Cross over to yet another kissing-gate and follow an enclosed path, cross a lane and enter a field. Keep to the right of a fenced copse on a faint path marked by posts with Dales Way arrows on them. At a gate in the
corner, ford a beck and keep ahead, the route well marked at this stage.
After a further twokissing-gates we pass through a grove of young cherry trees and then keep along a left hand wall to a hand-gate at the top. Go
through it to a lane and turn right until we meet the road with the gated entrance to East Cleabarrow on our left.
In the stone wall on the left some steps lead to a path designed to keep walkers off the road, emerging at a lay-by where there are usually a few cars parked.
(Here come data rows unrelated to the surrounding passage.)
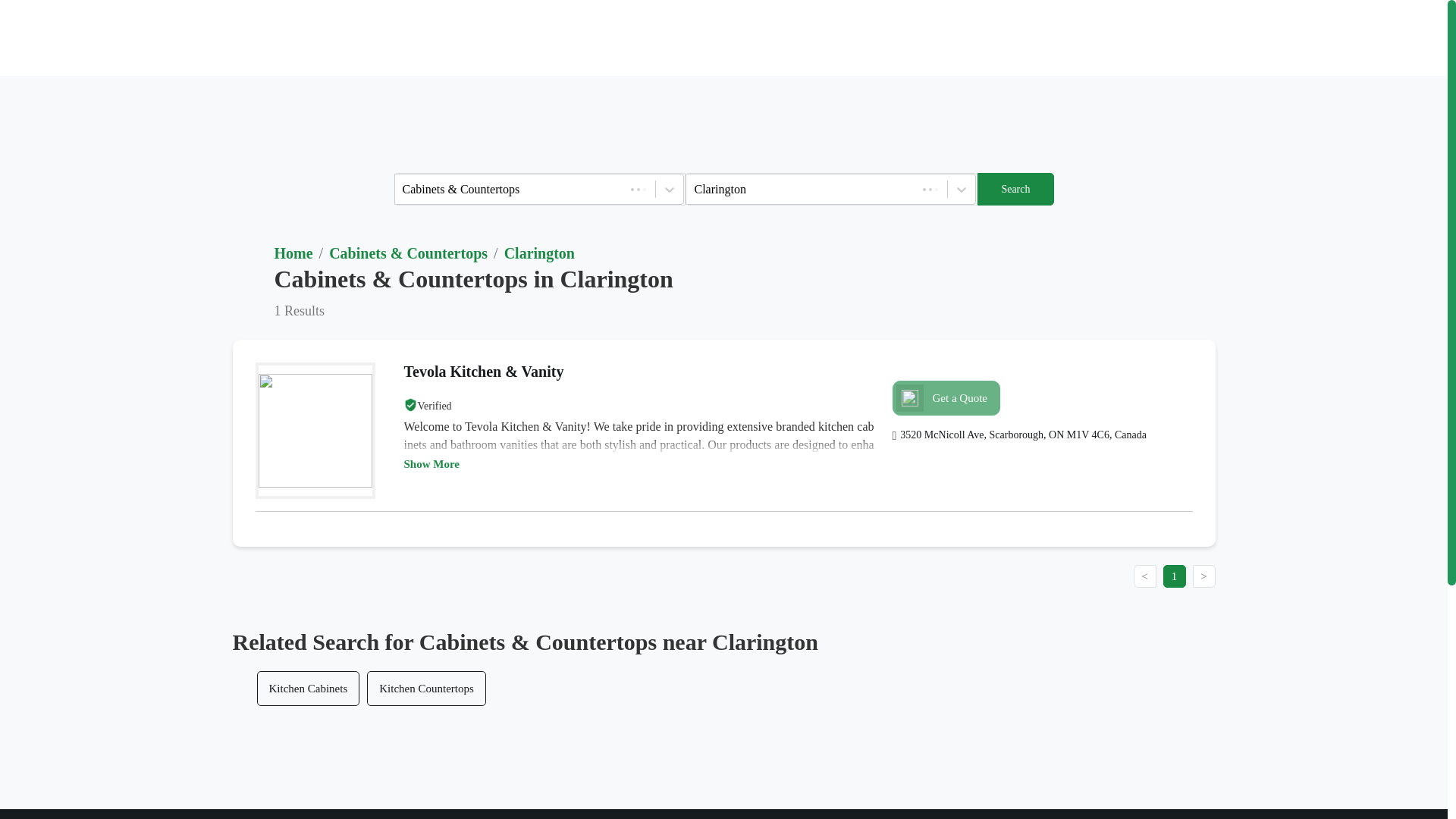
Search (1014, 188)
1 (1174, 576)
Get a Quote (946, 397)
Kitchen Cabinets (307, 687)
Kitchen Countertops (426, 687)
Clarington (539, 252)
Home (294, 252)
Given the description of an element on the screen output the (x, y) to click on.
A sign pointing up a minor lane to the left reassures us that we are still on the Dales Way.
Take this lane and at the top of the brow by a house called Parrock Cross keep ahead on a stony track. Stay with this through several gates until you come to a path junction where the Dales Way turns sharply right.We do too, the path climbing gradually to where two leaning pine trees seem to keep guard over the fell. Don't go through the gateway as the Dales Way does since this is where we part company with it, unless we want to go to Ilkley.
Keep ahead along a right-hand wall as far as School Knott Tarn. At the tarn, branch off left on a faint path that goes through a gate then heads up to the top of School Knott, at 232m (761ft) a higher top than Brant Fell though less well known. Look down over the clustered houses below, across the expanse of Windermere to the panorama of hills on the skyline - what a fantastic view.Whats the word to describe it?
Breathtaking? Awe-inspiring? Majestic? They dont do it justice.
Descend towards the town and when a wall crosses our path go through a tall, narrow hand-gate and take the left hand of two paths that go down through mixed scrubland. Cross a path and go through a second similar gate to emerge onto a quiet cul-de-sac.
From here it is a case of weaving a way through the suburban streets to regain Lake Road back into the centre. It is not difficult and if you follow these directions you should have no problem.
Turn right on to Fairfield Road then left onto Limethwaite road to a crossroads with Heathwaite post office stores on the corner. Cross straight over into Oakthwaite Road and just before the T-junction take a footpath on the right that leads to Oldfield Road. The path cuts left along a stream and on reaching its end, turn left then immediate right onto Thornbarrow Road.
At the bottom, turn left onto Lake Road and follow it all the way back into Bowness. Dont let the crowds put you off the idea of a half of Hawkshead bitter in the Angel Inn, just the place to remind yourself of how much you like this heavenly beer.
Area of walk: Bowness-on-Windermere
Distance: Five miles
Time to allow: 3 hours
Map: OS Explorer OL7 The English Lakes South eastern area.
Refreshments: Endless choice in Bowness.
Toilets: Beside Tourist Information Centre.
Useful book: The Good Guide to the Lakes by Tom Holman and Hunter Davies.